Methylmercury: Exposure duration and regional distribution as determinants of neurotoxicity in nonhuman primates

Abstract

Exposure duration appears to be an important determinant, along with dosage, blood, and brain Hg concentration, of sublethal methylmercury toxicity in macaque and squirrel monkeys. Animals were evaluated for objective neural signs while maintained with blood and brain Hg near equilibrium. Chronic methylmercury, po, produced similar bodily distributions of Hg and neural signs for both species. The characteristic brain regional distribution of Hg is established well in advance of signs, emphasizing the importance of exposure duration and arguing against a major redistribution of Hg as the critical event preceding toxic signs.

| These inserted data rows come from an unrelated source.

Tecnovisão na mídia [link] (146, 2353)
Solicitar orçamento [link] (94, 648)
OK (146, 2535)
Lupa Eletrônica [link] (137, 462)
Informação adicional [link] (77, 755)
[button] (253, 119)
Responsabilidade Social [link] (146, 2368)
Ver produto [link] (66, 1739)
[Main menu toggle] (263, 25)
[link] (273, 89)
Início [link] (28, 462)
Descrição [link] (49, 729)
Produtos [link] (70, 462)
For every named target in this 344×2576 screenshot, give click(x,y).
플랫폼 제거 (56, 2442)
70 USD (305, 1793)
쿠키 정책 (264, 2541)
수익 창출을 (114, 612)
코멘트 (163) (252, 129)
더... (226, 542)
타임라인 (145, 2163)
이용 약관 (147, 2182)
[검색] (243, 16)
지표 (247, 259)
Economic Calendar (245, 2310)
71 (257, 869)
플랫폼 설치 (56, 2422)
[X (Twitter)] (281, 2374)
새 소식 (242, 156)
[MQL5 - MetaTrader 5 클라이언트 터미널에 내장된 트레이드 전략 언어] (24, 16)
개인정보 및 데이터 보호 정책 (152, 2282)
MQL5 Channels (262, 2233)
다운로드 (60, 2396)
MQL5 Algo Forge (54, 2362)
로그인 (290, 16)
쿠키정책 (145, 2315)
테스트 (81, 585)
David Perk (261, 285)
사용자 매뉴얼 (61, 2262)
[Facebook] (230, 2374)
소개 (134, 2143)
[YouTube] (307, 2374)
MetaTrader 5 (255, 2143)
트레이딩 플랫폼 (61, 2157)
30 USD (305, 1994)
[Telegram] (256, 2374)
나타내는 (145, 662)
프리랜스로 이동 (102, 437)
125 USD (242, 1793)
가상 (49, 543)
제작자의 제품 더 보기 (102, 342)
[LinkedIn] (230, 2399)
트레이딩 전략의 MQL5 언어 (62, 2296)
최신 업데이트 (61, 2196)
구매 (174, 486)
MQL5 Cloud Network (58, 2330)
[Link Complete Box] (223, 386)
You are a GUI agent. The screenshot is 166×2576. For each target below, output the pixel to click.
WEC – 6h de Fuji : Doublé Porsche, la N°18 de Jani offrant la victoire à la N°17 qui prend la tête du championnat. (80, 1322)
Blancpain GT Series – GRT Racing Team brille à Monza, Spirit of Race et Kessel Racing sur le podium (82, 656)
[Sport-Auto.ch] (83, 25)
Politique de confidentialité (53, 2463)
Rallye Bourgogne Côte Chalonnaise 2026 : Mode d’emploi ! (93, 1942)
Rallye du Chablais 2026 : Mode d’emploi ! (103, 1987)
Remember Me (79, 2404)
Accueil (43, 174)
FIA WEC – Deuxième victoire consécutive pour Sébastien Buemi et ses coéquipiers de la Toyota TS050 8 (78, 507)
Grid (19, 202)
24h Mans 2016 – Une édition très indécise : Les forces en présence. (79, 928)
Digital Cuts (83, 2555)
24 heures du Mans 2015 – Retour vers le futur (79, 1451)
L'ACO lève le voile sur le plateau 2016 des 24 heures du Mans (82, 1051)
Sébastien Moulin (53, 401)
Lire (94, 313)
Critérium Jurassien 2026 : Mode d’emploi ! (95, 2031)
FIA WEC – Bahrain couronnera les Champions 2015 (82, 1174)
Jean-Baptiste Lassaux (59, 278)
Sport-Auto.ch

The calcarine cortex, lateral geniculate, and corpus striatum are candidates for critical brain regions. When near equilibrium, the primate brain Hg concentration is 1.8 to 4.9 times that of whole blood, depending upon region; higher brain/blood ratios are obtained 1 week or more following the end of exposure. Clearance of Hg from most regions of the macaque brain appeared to be similar to the rate of clearance from whole blood ( t 1 2 = 21 days ) and thus is considerably shorter than half-times reported for primate hair and whole body. The latent period preceding neural signs was inversely related to whole blood Hg concentration within the range associated with neurological signs in humans (0.5–4.5 ppm). Evidence of a “no-effect” dose in the primate will require lower level exposures in excess of 1000 days. This experimental model can suggest critical indices of human longterm, low-level exposures and it provides a basis for evaluating results from nonprimate species.